> [EXERCISE]
Can you output each of the rows below word for word, with nothing changed?

> [Rows of pointing data]
_ _ _

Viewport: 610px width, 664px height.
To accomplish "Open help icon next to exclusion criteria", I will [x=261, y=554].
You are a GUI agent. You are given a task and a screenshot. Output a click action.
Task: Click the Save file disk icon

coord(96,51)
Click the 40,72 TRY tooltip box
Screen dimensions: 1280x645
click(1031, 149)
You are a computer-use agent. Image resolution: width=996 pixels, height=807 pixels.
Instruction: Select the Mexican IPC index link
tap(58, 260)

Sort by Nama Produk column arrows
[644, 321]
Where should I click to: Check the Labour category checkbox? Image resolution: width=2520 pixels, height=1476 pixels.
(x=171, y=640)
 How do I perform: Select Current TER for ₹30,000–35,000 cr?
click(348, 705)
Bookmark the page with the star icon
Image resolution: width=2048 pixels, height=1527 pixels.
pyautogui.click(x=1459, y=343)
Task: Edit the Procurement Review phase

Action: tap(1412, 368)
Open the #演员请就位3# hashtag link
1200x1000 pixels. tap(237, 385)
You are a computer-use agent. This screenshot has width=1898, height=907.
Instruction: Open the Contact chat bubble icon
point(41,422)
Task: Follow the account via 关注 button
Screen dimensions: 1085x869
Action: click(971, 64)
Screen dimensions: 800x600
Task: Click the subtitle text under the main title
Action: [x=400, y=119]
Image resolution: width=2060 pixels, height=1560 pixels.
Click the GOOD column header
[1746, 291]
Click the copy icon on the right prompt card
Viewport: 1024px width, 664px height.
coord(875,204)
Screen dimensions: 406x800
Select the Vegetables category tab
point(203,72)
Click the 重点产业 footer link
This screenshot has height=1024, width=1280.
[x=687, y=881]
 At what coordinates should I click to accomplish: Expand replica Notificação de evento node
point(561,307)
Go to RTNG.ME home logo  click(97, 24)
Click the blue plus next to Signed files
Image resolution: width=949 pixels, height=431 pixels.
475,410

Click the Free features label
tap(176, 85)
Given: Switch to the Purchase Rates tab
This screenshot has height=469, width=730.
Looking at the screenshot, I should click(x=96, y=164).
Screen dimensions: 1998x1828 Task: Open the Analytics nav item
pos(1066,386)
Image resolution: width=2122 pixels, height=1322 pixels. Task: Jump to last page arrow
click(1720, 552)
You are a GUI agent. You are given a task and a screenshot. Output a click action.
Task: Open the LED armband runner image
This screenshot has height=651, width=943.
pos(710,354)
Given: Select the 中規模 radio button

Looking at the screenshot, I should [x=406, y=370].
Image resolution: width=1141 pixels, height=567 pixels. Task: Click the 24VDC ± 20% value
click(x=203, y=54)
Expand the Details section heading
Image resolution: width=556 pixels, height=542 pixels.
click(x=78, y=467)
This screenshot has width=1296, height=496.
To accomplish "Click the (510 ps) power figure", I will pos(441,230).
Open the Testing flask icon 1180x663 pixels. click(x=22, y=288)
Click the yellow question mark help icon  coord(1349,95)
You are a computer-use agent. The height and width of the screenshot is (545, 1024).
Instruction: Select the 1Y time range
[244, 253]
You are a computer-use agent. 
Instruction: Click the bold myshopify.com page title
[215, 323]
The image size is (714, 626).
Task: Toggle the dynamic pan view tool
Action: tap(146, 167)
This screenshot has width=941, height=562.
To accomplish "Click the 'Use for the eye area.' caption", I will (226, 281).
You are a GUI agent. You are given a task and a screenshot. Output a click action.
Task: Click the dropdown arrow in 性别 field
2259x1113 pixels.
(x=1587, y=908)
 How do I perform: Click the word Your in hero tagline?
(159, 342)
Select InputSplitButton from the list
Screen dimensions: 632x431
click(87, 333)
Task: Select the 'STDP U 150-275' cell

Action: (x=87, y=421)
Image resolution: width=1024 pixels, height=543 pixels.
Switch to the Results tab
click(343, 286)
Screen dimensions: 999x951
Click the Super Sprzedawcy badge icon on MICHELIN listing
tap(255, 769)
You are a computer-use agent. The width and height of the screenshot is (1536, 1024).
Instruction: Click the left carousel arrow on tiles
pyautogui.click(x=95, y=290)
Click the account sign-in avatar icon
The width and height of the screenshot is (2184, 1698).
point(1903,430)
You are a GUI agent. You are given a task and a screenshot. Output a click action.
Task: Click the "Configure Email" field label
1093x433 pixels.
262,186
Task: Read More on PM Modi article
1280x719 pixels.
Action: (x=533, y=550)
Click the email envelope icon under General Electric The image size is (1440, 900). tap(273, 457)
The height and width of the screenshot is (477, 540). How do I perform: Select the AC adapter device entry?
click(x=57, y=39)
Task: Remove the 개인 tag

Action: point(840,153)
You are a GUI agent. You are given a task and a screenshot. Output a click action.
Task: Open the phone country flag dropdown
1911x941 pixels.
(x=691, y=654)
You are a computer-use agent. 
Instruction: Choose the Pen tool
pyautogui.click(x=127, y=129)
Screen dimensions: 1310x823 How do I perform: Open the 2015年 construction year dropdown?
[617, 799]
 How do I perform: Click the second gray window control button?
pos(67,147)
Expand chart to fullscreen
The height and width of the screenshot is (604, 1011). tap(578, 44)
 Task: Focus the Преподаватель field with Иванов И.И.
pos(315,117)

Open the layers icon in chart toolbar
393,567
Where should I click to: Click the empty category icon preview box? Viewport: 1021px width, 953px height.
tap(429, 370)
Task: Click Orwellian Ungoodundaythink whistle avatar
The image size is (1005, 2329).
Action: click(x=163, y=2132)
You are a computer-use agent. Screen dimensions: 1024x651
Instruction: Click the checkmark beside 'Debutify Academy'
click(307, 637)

_ _ _

> [COMPLETE RESPONSE]
Viewport: 610px width, 664px height.
To accomplish "Open help icon next to exclusion criteria", I will [x=261, y=554].
You are a GUI agent. You are given a task and a screenshot. Output a click action.
Task: Click the Save file disk icon

coord(96,51)
Click the 40,72 TRY tooltip box
Screen dimensions: 1280x645
click(1031, 149)
You are a computer-use agent. Image resolution: width=996 pixels, height=807 pixels.
Instruction: Select the Mexican IPC index link
tap(58, 260)

Sort by Nama Produk column arrows
[644, 321]
Where should I click to: Check the Labour category checkbox? Image resolution: width=2520 pixels, height=1476 pixels.
(x=171, y=640)
 How do I perform: Select Current TER for ₹30,000–35,000 cr?
click(348, 705)
Bookmark the page with the star icon
Image resolution: width=2048 pixels, height=1527 pixels.
pyautogui.click(x=1459, y=343)
Task: Edit the Procurement Review phase

Action: tap(1412, 368)
Open the #演员请就位3# hashtag link
1200x1000 pixels. tap(237, 385)
You are a computer-use agent. This screenshot has width=1898, height=907.
Instruction: Open the Contact chat bubble icon
point(41,422)
Task: Follow the account via 关注 button
Screen dimensions: 1085x869
Action: click(971, 64)
Screen dimensions: 800x600
Task: Click the subtitle text under the main title
Action: [x=400, y=119]
Image resolution: width=2060 pixels, height=1560 pixels.
Click the GOOD column header
[1746, 291]
Click the copy icon on the right prompt card
Viewport: 1024px width, 664px height.
coord(875,204)
Screen dimensions: 406x800
Select the Vegetables category tab
point(203,72)
Click the 重点产业 footer link
This screenshot has height=1024, width=1280.
[x=687, y=881]
 At what coordinates should I click to accomplish: Expand replica Notificação de evento node
point(561,307)
Go to RTNG.ME home logo  click(97, 24)
Click the blue plus next to Signed files
Image resolution: width=949 pixels, height=431 pixels.
475,410

Click the Free features label
tap(176, 85)
Given: Switch to the Purchase Rates tab
This screenshot has height=469, width=730.
Looking at the screenshot, I should click(x=96, y=164).
Screen dimensions: 1998x1828 Task: Open the Analytics nav item
pos(1066,386)
Image resolution: width=2122 pixels, height=1322 pixels. Task: Jump to last page arrow
click(1720, 552)
You are a GUI agent. You are given a task and a screenshot. Output a click action.
Task: Open the LED armband runner image
This screenshot has height=651, width=943.
pos(710,354)
Given: Select the 中規模 radio button

Looking at the screenshot, I should [x=406, y=370].
Image resolution: width=1141 pixels, height=567 pixels. Task: Click the 24VDC ± 20% value
click(x=203, y=54)
Expand the Details section heading
Image resolution: width=556 pixels, height=542 pixels.
click(x=78, y=467)
This screenshot has width=1296, height=496.
To accomplish "Click the (510 ps) power figure", I will pos(441,230).
Open the Testing flask icon 1180x663 pixels. click(x=22, y=288)
Click the yellow question mark help icon  coord(1349,95)
You are a computer-use agent. The height and width of the screenshot is (545, 1024).
Instruction: Select the 1Y time range
[244, 253]
You are a computer-use agent. 
Instruction: Click the bold myshopify.com page title
[215, 323]
The image size is (714, 626).
Task: Toggle the dynamic pan view tool
Action: tap(146, 167)
This screenshot has width=941, height=562.
To accomplish "Click the 'Use for the eye area.' caption", I will (226, 281).
You are a GUI agent. You are given a task and a screenshot. Output a click action.
Task: Click the dropdown arrow in 性别 field
2259x1113 pixels.
(x=1587, y=908)
 How do I perform: Click the word Your in hero tagline?
(159, 342)
Select InputSplitButton from the list
Screen dimensions: 632x431
click(87, 333)
Task: Select the 'STDP U 150-275' cell

Action: (x=87, y=421)
Image resolution: width=1024 pixels, height=543 pixels.
Switch to the Results tab
click(343, 286)
Screen dimensions: 999x951
Click the Super Sprzedawcy badge icon on MICHELIN listing
tap(255, 769)
You are a computer-use agent. The width and height of the screenshot is (1536, 1024).
Instruction: Click the left carousel arrow on tiles
pyautogui.click(x=95, y=290)
Click the account sign-in avatar icon
The width and height of the screenshot is (2184, 1698).
point(1903,430)
You are a GUI agent. You are given a task and a screenshot. Output a click action.
Task: Click the "Configure Email" field label
1093x433 pixels.
262,186
Task: Read More on PM Modi article
1280x719 pixels.
Action: (x=533, y=550)
Click the email envelope icon under General Electric The image size is (1440, 900). tap(273, 457)
The height and width of the screenshot is (477, 540). How do I perform: Select the AC adapter device entry?
click(x=57, y=39)
Task: Remove the 개인 tag

Action: point(840,153)
You are a GUI agent. You are given a task and a screenshot. Output a click action.
Task: Open the phone country flag dropdown
1911x941 pixels.
(x=691, y=654)
You are a computer-use agent. 
Instruction: Choose the Pen tool
pyautogui.click(x=127, y=129)
Screen dimensions: 1310x823 How do I perform: Open the 2015年 construction year dropdown?
[617, 799]
 How do I perform: Click the second gray window control button?
pos(67,147)
Expand chart to fullscreen
The height and width of the screenshot is (604, 1011). tap(578, 44)
 Task: Focus the Преподаватель field with Иванов И.И.
pos(315,117)

Open the layers icon in chart toolbar
393,567
Where should I click to: Click the empty category icon preview box? Viewport: 1021px width, 953px height.
tap(429, 370)
Task: Click Orwellian Ungoodundaythink whistle avatar
The image size is (1005, 2329).
Action: click(x=163, y=2132)
You are a computer-use agent. Screen dimensions: 1024x651
Instruction: Click the checkmark beside 'Debutify Academy'
click(307, 637)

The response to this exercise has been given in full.